▶ [Text section]:
——

There has been a genuine revolution in nanofabrication of advanced magnetic materials in the last 5-10 years. Swift advances in the field of spintronics - an emergent discipline that aims to take advantage of the intrinsic spin of electron in addition to its electric charge for computing and data storage - present new challenges for mathematical modeling, analysis and simulations of these materials, which need to keep pace with the progress in material design. The aim of this project is to provide efficient theoretical treatments of the next generation of magnetic materials within the general micromagnetic modeling framework down to nanoscale. Its focus on magnetic skyrmions and other coherent structures is strongly motivated by the ongoing development of new spintronic hardware for neuromorphic computing inspired by biological neural networks and particularly suited for deep learning. The nonlinear, nonlocal and multiscale nature of the problems make it into a formidable problem of the 21st century applied mathematics. Nevertheless, both the need to develop new mathematical and computational tools to tackle the genuine complexity of these systems and their potential to revolutionize computer technologies make these fundamental challenges very exciting.

——

▶ [Your tasks]:
a. Translate this sentence from the project description on magnetic materials into Spanish: "There has been a genuine revolution in nanofabrication of advanced magnetic materials in the last 5-10 years."
b. Which adjectives does the project description on magnetic materials use to characterize the nature of the problems? List all of them.
c. Resume the project description on magnetic materials after its last sentence.
The listing has no connection to the project description on magnetic materials.

[Screenshot grounding data]
——

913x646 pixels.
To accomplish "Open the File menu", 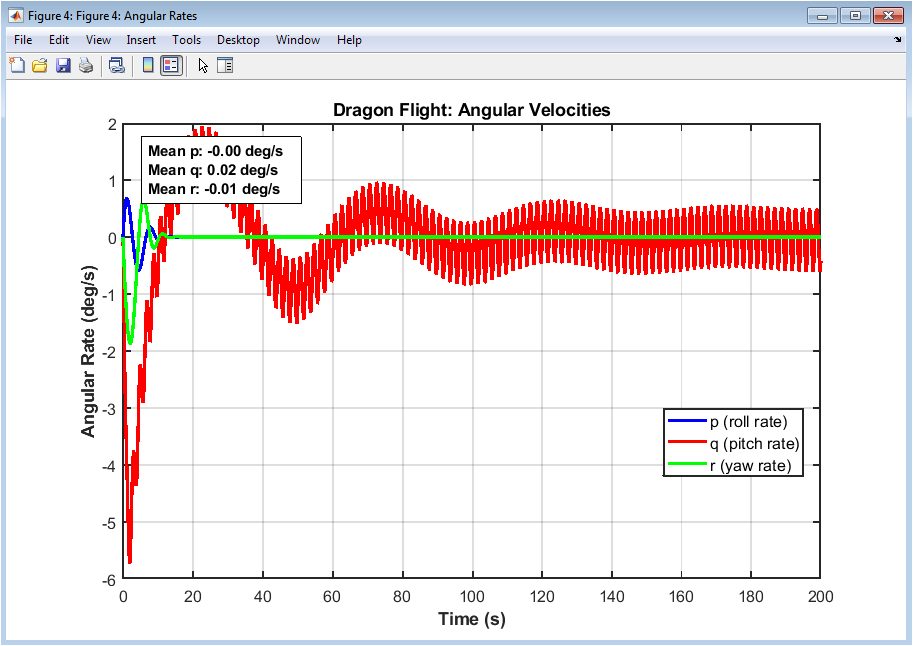I will 23,40.
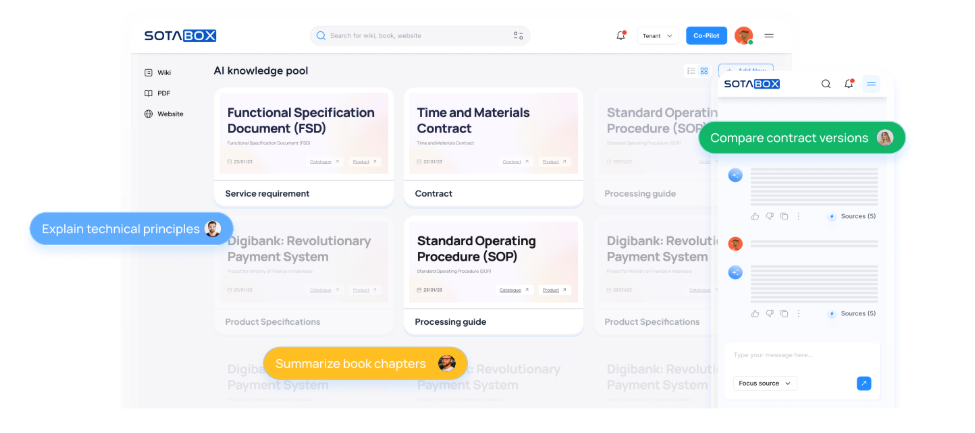The width and height of the screenshot is (975, 433).
Task: Open the hamburger menu beside the user avatar
Action: [x=769, y=36]
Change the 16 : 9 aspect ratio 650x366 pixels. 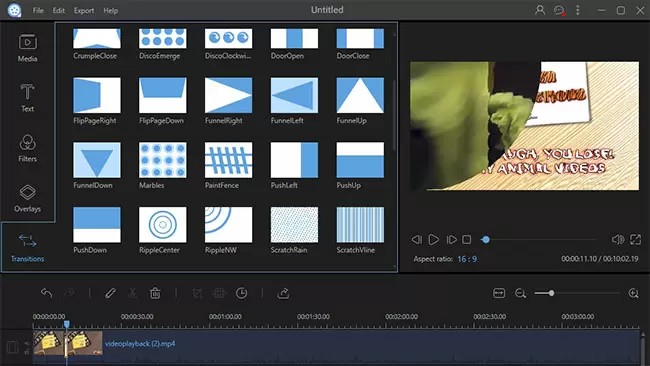(467, 259)
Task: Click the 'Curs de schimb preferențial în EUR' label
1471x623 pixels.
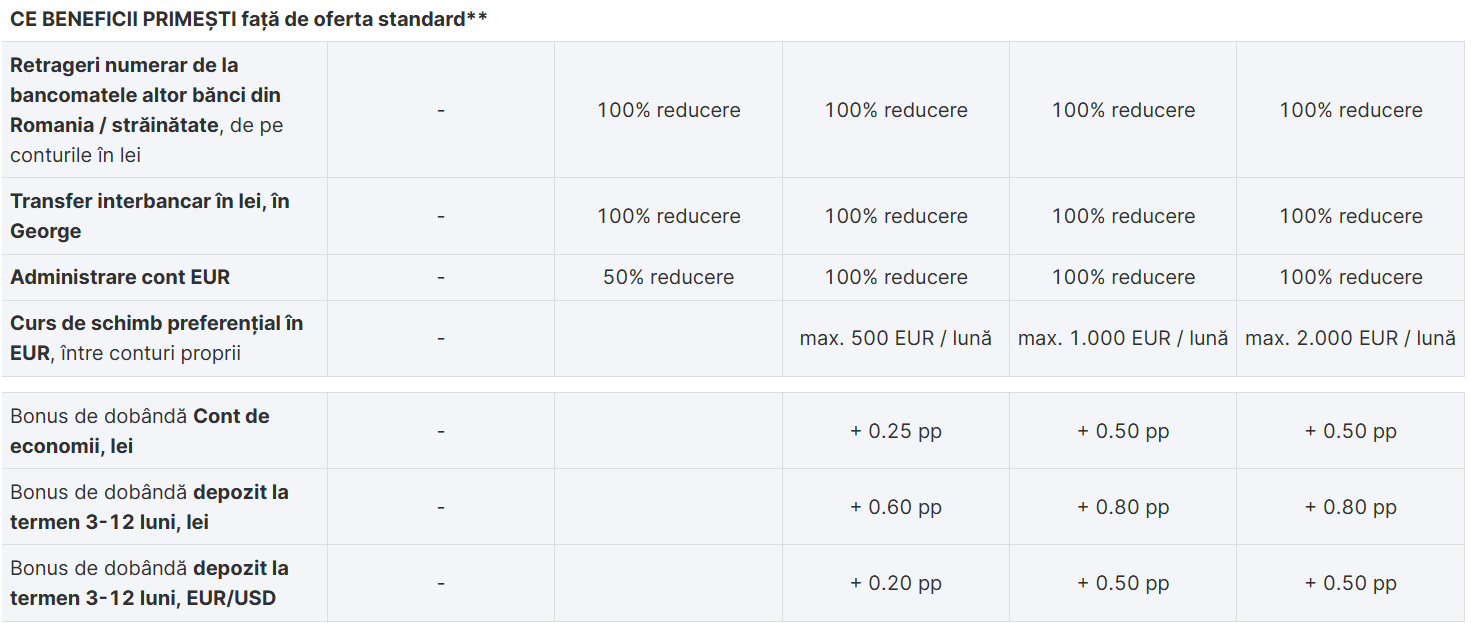Action: (156, 338)
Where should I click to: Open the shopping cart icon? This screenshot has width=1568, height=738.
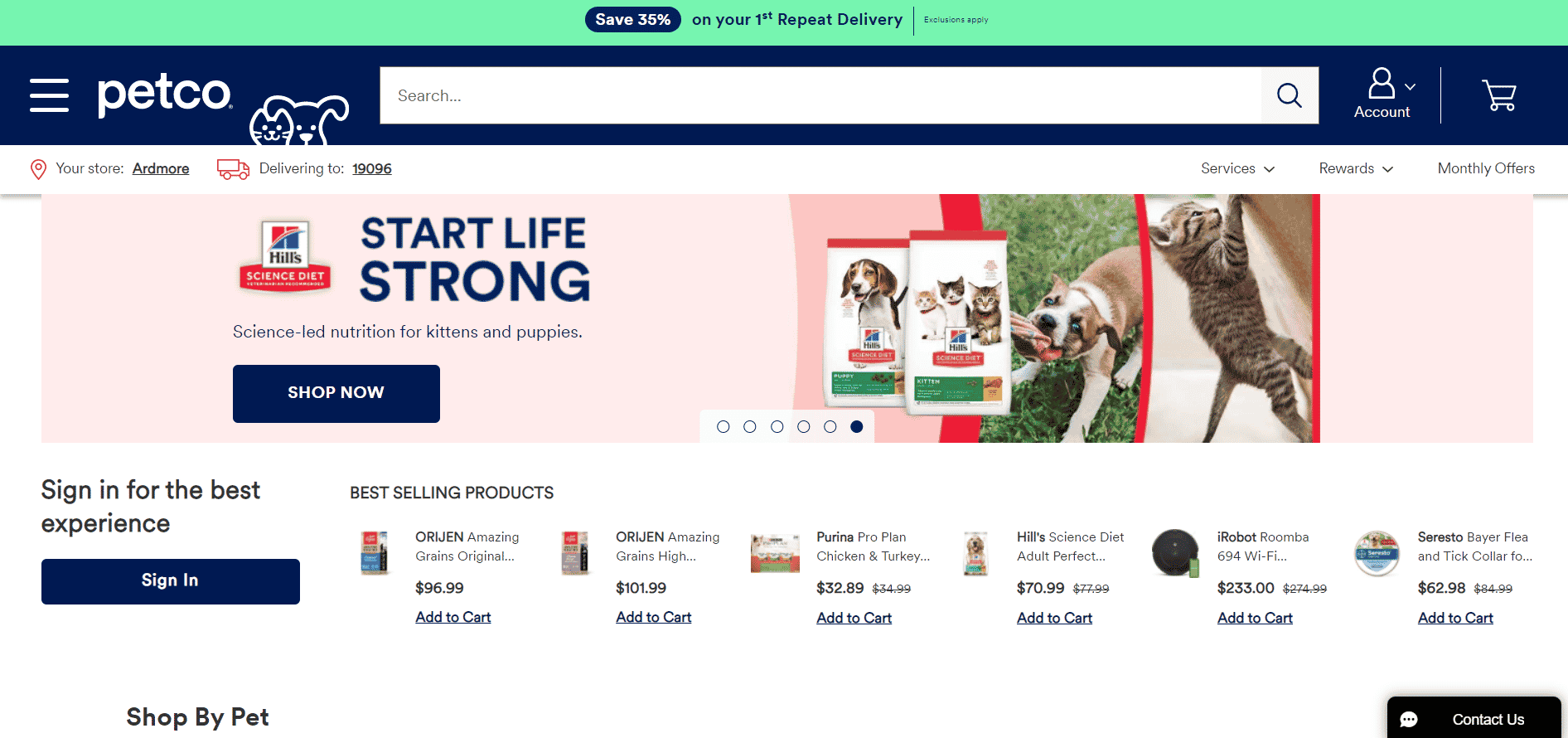tap(1499, 95)
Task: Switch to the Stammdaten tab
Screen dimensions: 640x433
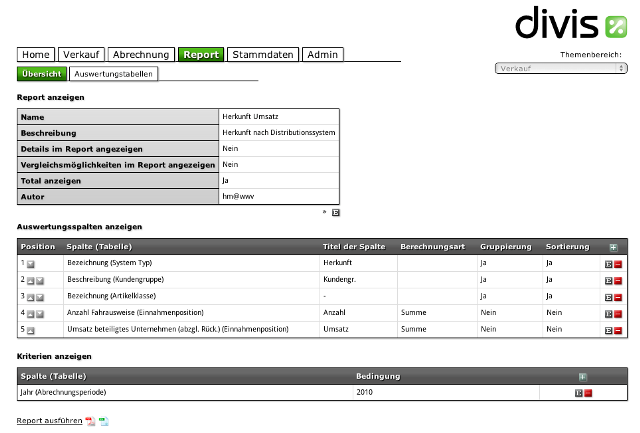Action: coord(261,54)
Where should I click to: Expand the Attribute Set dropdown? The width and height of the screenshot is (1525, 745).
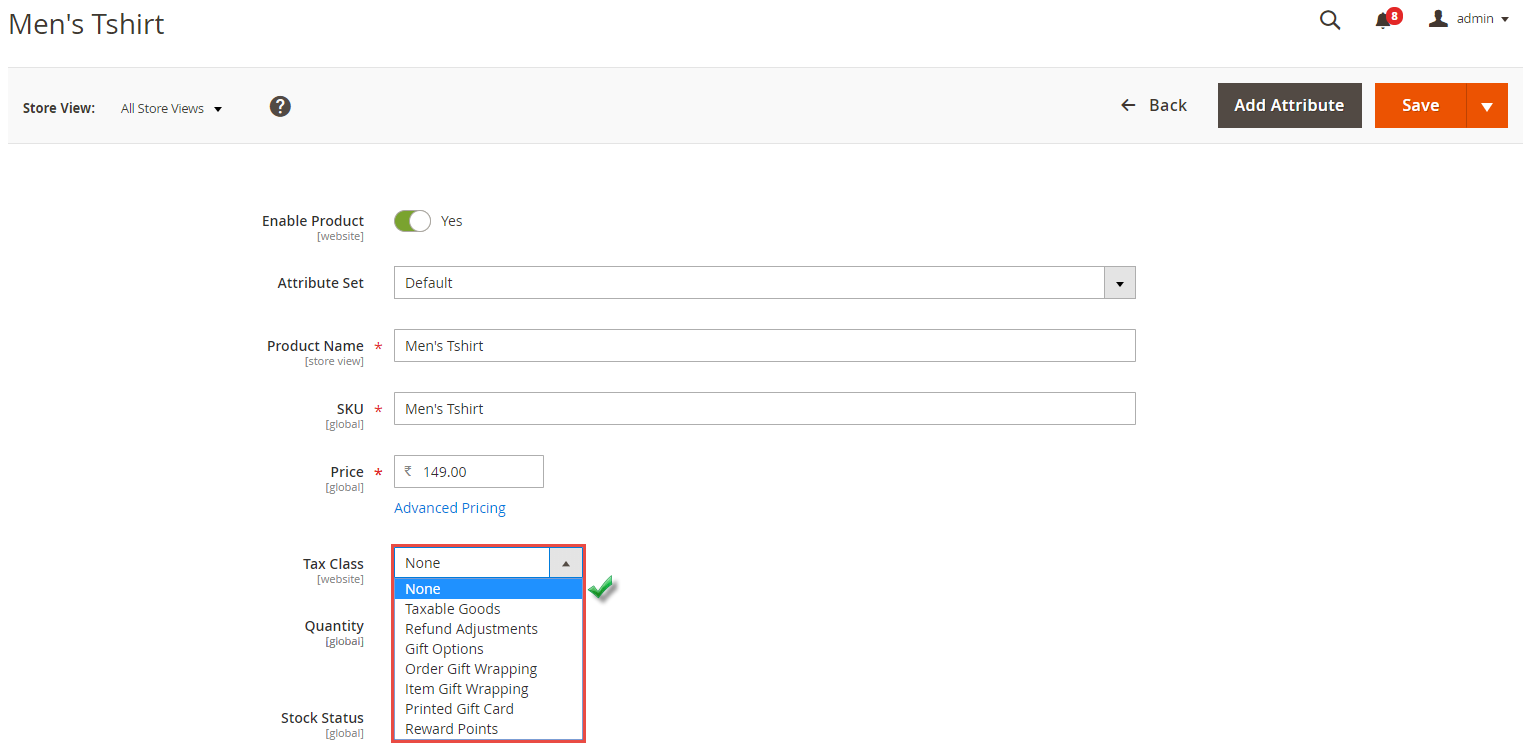(1119, 282)

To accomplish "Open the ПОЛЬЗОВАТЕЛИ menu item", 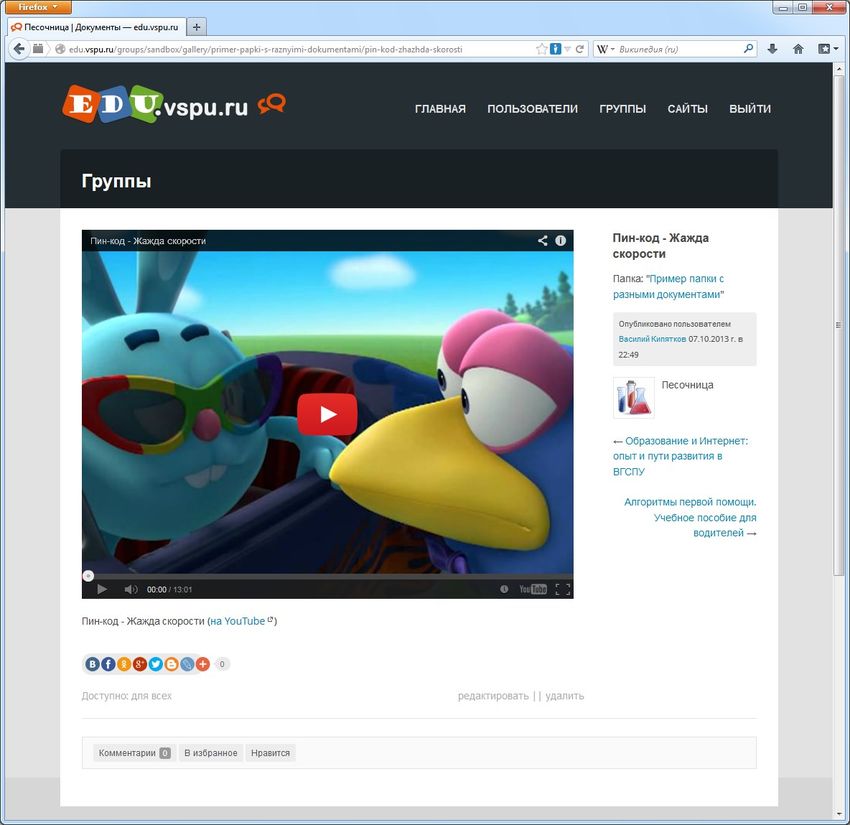I will (532, 109).
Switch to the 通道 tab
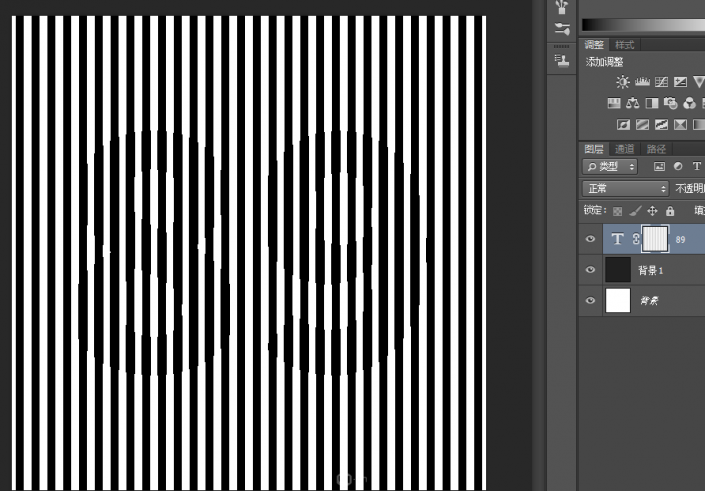Viewport: 705px width, 491px height. point(624,149)
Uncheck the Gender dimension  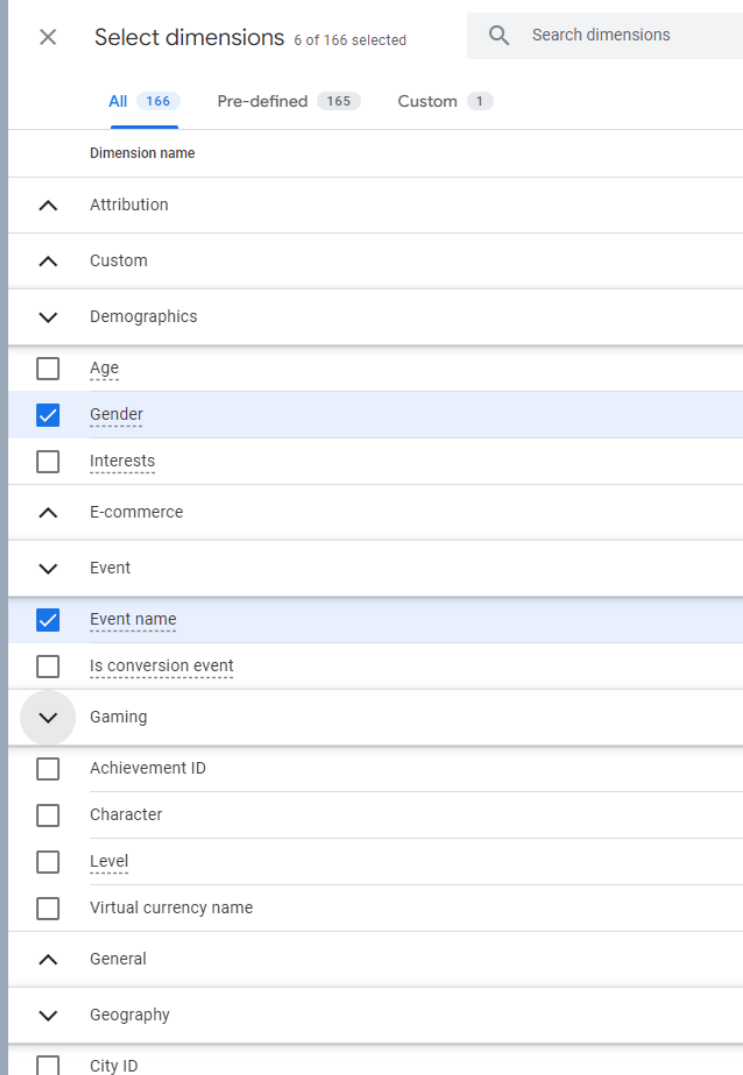pyautogui.click(x=47, y=415)
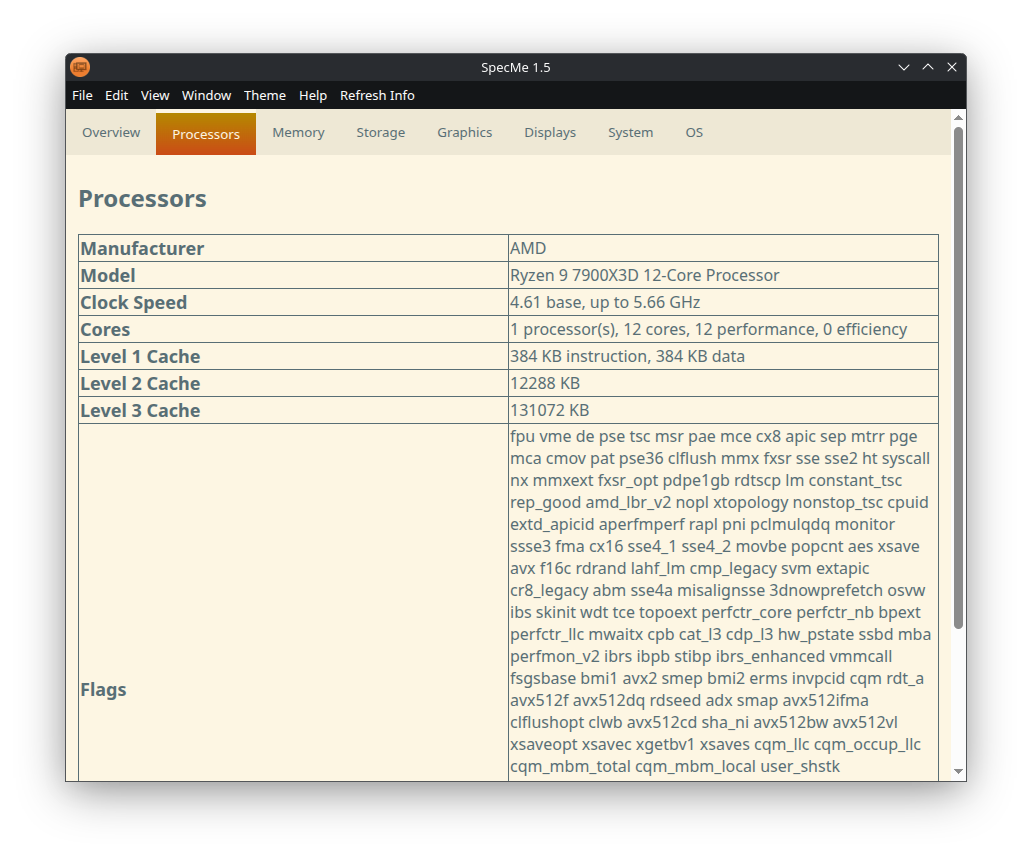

——

▶ [Answers in order]:
a. Ha habido una auténtica revolución en la nanofabricación de materiales magnéticos avanzados en los últimos 5-10 años.

b. nonlinear, nonlocal, multiscale

c.
The investigator undertakes a combination of modeling, analytical, asymptotic and computational studies of layered ferromagnetic materials of current interest to spintronic applications. Due to the increased dominance of interfacial effects at nanoscale, the three-dimensional micromagnetic modeling framework must incorporate new types of boundary terms. This new physics often results in surprising effects near the material boundaries and gives rise to novel types of edge magnetization structures such as edge-curling walls, edge vortices and chiral bobbers. The investigator plans to formulate micromagnetic models of ferromagnetic films that exhibit interfacial magnetic anisotropy and Dzyaloshinskii-Moriya interaction, derive the reduced two-dimensional models appropriate for thin films and develop efficient computational tools to simulate current and stochastically driven systems. Next, within the obtained class of the reduced models, the investigator plans to undertake a study of several types of coherent structures supported by these materials, such as magnetic skyrmions in extended and patterned ultrathin films, spin textures in nanowires, and various edge structures. The questions of existence and asymptotic properties of these coherent structures give rise to challenging problems of energy-driven pattern formation and calculus of variations. A key component of the project is the involvement of a new generation of applied mathematicians into this highly interdisciplinary area of research. As part of this process, the investigator develops courses in applied sciences and takes part in interdisciplinary training of mathematics and engineering graduate and undergraduate students and postdocs. It is hoped that the project will also help foster better interactions between applied mathematicians and experimentalists.
This award reflects NSF's statutory mission and has been deemed worthy of support through evaluation using the Foundation's intellectual merit and broader impacts review criteria.